After the turn of the century, Finnish domestics
were enticed to come to Canada. The federal government bent immigration
regulations, created special categories and made easier travel arrangements
for women who promised to work as domestic servants.1
In
fact, it was the only category, in addition to farm worker, in which
a single woman from Finland during the twenties was allowed to enter
the country.2
Like
the British, they too were welcome. Finnish women entered the industry
during its "transitional period," when the proportional importance
of domestic service as a major occupation for women was declining.
In
1921 domestics represented only 18 per cent of all employed women
in Canada.. New opportunities were enticing Canadian women away
from domestic service and the resulting gap was partially tilled
by newly arrived immigrants.3
The
largest proportion of foreign domestic workers still came from the
British Isles - 75 per cent before World War One and 60 per cent
during the 1920s.4
Among
the other ethnic groups, the Scandinavians and Finns showed an exceptionally
high propensity for domestic work. While the British women. who
were able to speak English, also had other opportunities for employment,
the Finnish women were almost exclusively concentrated in the service
industry.
In
Finnish jargon "going to work in America" became synonymous with
"going to be a domestic servant in America."5
During
the twenties, the Finnish domestic servants made up 7-8 per cent
of all female immigrants classified as "female domestics." In the
fiscal year ending March 31, 1929, for example, 1,288 Finnish women
arrived in Canada under this category out of a total of 1,618 adult
female immigrants from Finland.6
This
does not necessarily mean that all women actually settled into their
declared occupations in Canada. In fact, the Finnish Immigrant Home
Records indicate that there was considerable diversity of skills
among these "excellent domestic servants."
more info...(28k)
Letters
of recommendation from Finland often included revealing additions
such as "she is also an experienced seamstress," or "this woman
is a skilful masseuse."7
The
domestic service category was simply the most convenient for immigration
purposes. Nevertheless, the vast majority of working women in Finnish
communities were maids. Calculations based on the two largest urban
centres indicate that of all the Finnish immigrant women employed
outside the home during the twenties at least 66 per cent were maids
in Toronto and Montreal.8
Except
for a handful of women who worked in restaurants, "all Finnish women
in Winnipeg were maids."9
This
single, overpowering concentration of Finnish women in domestic
work had a great impact on the community which had to adapt to the
life patterns of the maids.
Just
as mining, lumbering and construction work coloured the life of
the Finnish men, influenced their economic status, settlement location
and political thinking, domestic work shaped the world-views of
the Finnish women.
The
nature of domestic service was also changing from the predominance
of live-in maids around the turn of the century to "day workers"

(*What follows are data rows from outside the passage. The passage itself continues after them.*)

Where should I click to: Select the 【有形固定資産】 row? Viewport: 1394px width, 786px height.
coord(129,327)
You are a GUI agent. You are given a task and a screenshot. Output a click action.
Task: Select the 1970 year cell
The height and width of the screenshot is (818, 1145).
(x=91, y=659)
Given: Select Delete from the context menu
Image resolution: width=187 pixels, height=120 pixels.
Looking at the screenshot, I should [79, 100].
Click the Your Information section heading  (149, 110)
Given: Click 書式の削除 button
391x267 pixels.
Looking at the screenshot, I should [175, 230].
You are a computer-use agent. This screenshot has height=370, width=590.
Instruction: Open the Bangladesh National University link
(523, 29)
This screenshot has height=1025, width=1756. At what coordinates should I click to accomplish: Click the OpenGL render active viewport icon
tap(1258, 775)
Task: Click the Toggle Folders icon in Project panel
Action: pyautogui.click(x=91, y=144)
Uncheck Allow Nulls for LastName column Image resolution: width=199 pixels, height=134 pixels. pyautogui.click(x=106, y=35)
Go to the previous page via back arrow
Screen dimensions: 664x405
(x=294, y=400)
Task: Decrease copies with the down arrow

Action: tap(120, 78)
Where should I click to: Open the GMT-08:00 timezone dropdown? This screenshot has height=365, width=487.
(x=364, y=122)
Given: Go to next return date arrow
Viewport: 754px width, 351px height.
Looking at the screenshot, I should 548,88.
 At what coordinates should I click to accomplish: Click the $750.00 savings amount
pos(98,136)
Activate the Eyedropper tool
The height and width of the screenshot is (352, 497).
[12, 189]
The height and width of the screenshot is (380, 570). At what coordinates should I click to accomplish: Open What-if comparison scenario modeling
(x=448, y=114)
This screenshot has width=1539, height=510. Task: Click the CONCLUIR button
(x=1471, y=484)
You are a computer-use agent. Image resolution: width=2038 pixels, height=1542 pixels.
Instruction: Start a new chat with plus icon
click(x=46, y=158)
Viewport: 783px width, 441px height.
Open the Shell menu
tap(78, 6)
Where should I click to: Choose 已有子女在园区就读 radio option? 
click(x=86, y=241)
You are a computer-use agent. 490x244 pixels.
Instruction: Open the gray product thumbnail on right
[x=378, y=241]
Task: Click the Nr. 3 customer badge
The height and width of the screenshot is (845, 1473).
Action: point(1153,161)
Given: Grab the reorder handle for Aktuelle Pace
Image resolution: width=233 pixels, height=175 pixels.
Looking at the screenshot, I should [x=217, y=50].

by the depression. For example, the percentage of laundresses in
the service occupations doubled between 1901-11.10
"
It
was becoming increasingly difficult to find women willing to live
in and, consequently, more of this work was left to the newly arrived
immigrants - the greenhorns - whose occupational choices were limited.
The Finnish women knew upon arrival that there would be no problem
in finding a job.
"I
could have worked thirty hours a day, eight days a week," commented
one tired woman;11
and
a man shamefully recollected: There was no work for me, nothing,
but my wife was always able to get work as a live-in cook.
What
to do? I had to take women's work. Oh, I didn't like it. I was to
look after the liquor, but in the morning I had to do some dusting
too. I hated women's work and the pay was not good either, but we
had a place to live and food to eat. As soon as I could get man's
work, I left.12
The
consequent role reversal, which heightened during periods of economic
slow-down, was a bitter pill for many men to swallow. "My mother
worked," remembered a dynamic leader of the Finnish community, "she
could always find work in the houses, and my father stayed home
with the children." Then she laughed, "He never liked it, but he
did a good job!"13
By
1928 when the Great Depression had hit the lumbering industry -
one of the biggest employers of Finnish men - the frustrated "house-husband"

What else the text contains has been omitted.